**Problem description:**
Exactly as written, write out the lines below from the first to the one containing "You are a computer-use", inclusive. Pictures do not belong in the copy.

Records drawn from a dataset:
__________________________________________________

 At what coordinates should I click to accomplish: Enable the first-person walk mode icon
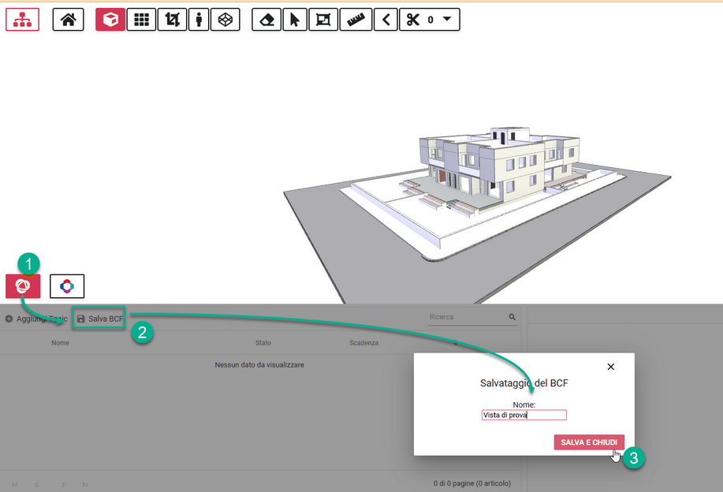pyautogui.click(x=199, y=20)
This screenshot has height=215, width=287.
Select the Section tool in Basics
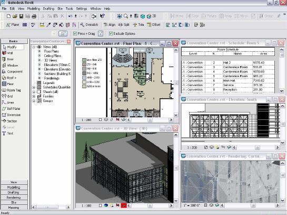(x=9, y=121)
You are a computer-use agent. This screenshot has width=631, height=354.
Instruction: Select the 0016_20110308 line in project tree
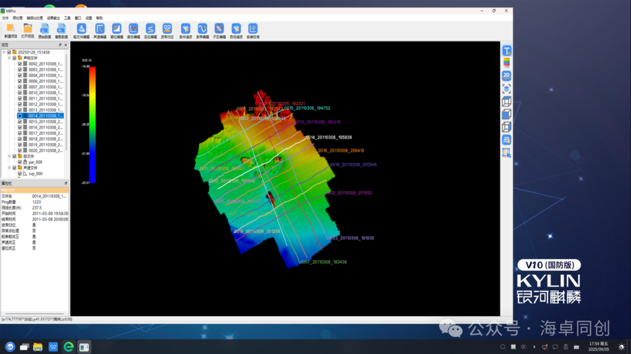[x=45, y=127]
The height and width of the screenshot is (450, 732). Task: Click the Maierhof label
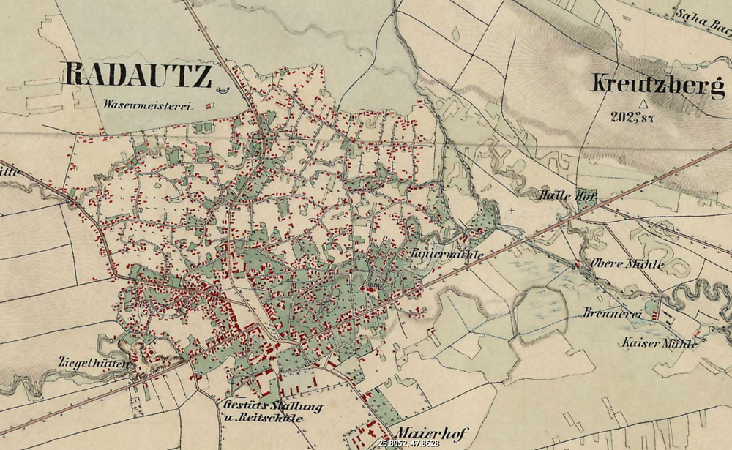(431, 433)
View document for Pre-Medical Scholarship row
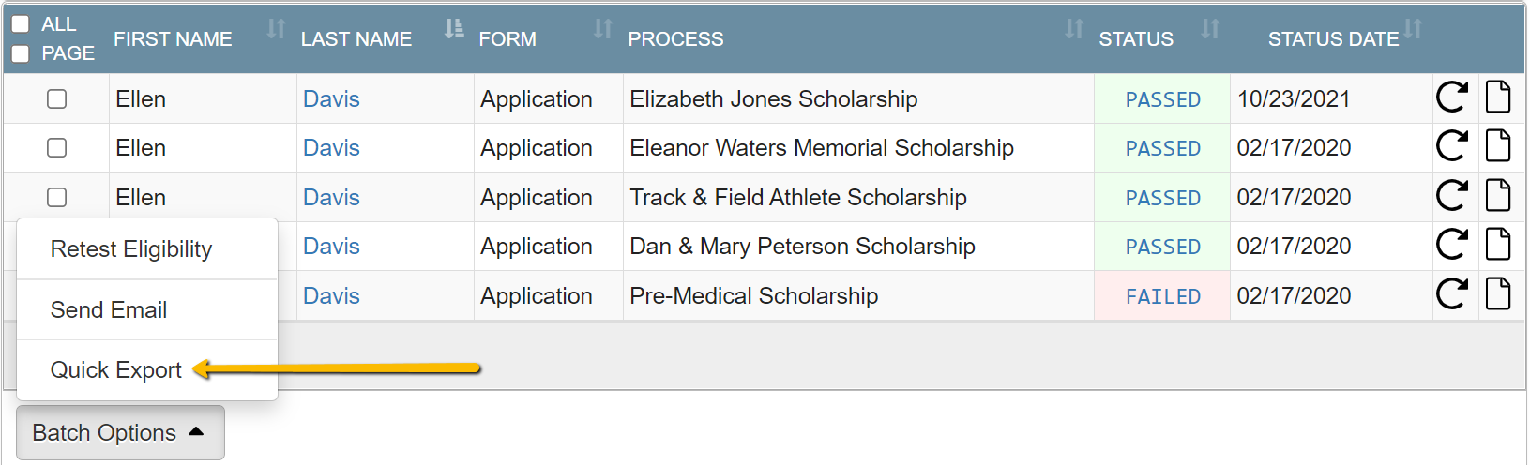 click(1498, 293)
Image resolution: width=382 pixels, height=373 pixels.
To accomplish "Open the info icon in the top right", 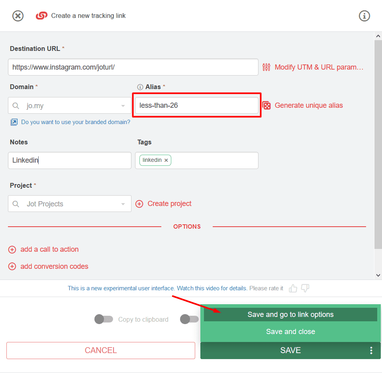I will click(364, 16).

__________________________________________________

**Response to this exercise:**
 At what coordinates should I click to accomplish: Enable the first-person walk mode icon
pyautogui.click(x=199, y=20)
This screenshot has height=215, width=287.
Select the Section tool in Basics
(x=9, y=121)
You are a computer-use agent. This screenshot has width=631, height=354.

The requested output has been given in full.